If the user wants to upload just one file, a workaround could be for the user to move the file to a new directory and use that as the source. Would that be feasible?

I am leaning towards keeping Storage sources limited to directories only, but happy to do option 2 if you think its an important use case.

romilbhardwaj avatar Aug 12 '22 18:08 romilbhardwaj

That is a great discussion! Option 2 sounds good to me. I was a bit afraid of moving around the files would scare the user for the file disappearing, especially when doing the auto-translation for the file mounts in the spot case. I start thinking about whether a hard link will work for the spot case, that we hard link each file to a hidden folder and upload that folder.

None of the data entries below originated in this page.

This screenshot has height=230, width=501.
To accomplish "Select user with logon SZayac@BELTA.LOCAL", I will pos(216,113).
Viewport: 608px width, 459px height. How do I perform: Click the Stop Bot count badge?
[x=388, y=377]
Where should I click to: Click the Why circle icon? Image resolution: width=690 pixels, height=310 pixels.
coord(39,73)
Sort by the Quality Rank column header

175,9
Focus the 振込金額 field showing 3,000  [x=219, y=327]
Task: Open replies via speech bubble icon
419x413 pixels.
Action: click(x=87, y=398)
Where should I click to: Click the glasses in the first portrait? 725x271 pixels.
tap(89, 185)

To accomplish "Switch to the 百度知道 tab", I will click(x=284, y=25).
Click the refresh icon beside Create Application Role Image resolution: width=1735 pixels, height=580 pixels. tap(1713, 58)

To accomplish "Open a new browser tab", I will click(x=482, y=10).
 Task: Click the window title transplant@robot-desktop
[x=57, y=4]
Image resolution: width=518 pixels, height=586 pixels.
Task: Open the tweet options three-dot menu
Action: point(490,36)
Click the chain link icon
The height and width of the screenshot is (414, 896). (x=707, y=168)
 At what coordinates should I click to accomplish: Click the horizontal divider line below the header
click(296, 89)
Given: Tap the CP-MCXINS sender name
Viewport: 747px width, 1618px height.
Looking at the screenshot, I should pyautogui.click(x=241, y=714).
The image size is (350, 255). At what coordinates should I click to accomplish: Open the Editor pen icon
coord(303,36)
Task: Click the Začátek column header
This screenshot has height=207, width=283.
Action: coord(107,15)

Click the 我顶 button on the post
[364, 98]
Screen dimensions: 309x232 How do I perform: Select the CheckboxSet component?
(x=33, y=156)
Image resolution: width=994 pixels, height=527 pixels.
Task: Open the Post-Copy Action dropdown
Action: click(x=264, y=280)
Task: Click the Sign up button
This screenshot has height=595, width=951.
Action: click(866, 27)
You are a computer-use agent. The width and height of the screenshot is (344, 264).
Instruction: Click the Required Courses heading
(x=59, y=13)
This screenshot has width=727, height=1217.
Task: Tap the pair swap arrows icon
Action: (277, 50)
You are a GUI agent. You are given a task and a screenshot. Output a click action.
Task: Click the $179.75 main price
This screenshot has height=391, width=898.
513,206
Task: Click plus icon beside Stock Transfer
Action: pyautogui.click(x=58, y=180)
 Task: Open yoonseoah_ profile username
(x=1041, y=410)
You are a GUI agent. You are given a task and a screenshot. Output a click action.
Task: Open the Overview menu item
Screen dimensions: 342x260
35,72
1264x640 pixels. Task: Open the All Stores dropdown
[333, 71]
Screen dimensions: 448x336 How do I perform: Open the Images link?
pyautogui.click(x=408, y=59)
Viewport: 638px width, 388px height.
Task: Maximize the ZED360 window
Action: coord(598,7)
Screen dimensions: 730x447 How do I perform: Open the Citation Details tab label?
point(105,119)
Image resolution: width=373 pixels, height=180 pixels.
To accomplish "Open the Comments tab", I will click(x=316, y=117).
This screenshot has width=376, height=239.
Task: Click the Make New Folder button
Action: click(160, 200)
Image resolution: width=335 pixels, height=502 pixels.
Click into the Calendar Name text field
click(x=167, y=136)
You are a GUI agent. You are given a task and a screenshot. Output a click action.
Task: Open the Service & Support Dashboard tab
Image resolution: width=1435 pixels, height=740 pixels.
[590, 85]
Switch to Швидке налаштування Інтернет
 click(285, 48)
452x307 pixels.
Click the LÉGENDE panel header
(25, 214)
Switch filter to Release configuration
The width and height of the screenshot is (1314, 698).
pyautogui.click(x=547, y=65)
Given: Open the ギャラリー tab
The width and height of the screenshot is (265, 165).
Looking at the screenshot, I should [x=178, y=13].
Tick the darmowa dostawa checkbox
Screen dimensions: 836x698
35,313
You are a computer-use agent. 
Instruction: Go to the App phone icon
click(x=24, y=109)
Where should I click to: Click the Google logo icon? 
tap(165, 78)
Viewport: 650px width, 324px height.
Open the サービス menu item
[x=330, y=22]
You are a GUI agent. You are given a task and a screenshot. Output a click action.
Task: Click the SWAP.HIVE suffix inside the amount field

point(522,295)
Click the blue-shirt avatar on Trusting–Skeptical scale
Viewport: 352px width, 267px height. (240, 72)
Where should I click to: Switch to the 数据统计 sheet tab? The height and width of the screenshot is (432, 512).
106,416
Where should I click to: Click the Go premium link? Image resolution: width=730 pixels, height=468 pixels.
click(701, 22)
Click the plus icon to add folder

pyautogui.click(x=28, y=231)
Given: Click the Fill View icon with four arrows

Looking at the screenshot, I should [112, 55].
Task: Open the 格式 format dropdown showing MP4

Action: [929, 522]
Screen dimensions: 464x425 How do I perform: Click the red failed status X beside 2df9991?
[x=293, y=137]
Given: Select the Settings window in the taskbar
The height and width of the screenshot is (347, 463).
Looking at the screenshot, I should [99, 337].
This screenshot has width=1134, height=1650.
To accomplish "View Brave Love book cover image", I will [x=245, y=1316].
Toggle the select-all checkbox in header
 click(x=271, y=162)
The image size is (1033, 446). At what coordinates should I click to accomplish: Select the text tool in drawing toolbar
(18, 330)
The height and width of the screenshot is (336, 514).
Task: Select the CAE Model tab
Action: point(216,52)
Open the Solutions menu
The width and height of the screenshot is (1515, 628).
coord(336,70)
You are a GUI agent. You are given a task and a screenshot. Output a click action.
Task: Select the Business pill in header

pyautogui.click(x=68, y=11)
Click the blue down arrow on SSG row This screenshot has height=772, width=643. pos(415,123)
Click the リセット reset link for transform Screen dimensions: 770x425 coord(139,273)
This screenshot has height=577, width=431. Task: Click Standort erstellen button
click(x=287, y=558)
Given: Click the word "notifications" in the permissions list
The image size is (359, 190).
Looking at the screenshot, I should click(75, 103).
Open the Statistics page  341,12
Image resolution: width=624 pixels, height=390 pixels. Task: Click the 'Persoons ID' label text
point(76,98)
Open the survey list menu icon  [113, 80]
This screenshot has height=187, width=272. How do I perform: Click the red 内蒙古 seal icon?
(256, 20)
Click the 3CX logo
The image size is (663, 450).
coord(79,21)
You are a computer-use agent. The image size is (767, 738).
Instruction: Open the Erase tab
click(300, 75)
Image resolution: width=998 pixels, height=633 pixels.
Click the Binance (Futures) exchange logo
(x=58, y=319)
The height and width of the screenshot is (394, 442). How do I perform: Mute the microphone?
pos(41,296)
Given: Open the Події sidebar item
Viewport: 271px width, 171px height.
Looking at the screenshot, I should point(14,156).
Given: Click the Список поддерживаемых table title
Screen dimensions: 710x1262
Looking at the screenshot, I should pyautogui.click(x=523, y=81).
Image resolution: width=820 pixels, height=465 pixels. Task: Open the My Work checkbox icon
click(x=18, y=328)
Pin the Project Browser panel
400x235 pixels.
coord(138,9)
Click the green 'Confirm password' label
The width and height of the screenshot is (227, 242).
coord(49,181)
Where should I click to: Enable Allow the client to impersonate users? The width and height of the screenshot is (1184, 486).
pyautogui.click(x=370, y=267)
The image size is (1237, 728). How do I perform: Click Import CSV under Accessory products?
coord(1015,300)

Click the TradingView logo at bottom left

Michaelvll avatar Aug 16 '22 17:08 Michaelvll

Another thought is that can we specify a subdirectory for the name, such as

file_mounts:
  /test-path:
    name: sky-test-tmp/file.txt
    source: ~/file.txt
    store: gcs

In this case, the /test-path should be the file itself, and we can simply disallow the MOUNT mode for the name with subdirectory?

Michaelvll avatar Aug 16 '22 17:08 Michaelvll

Tracked in #1226 with a deeper discussion there

romilbhardwaj avatar Oct 11 '22 23:10 romilbhardwaj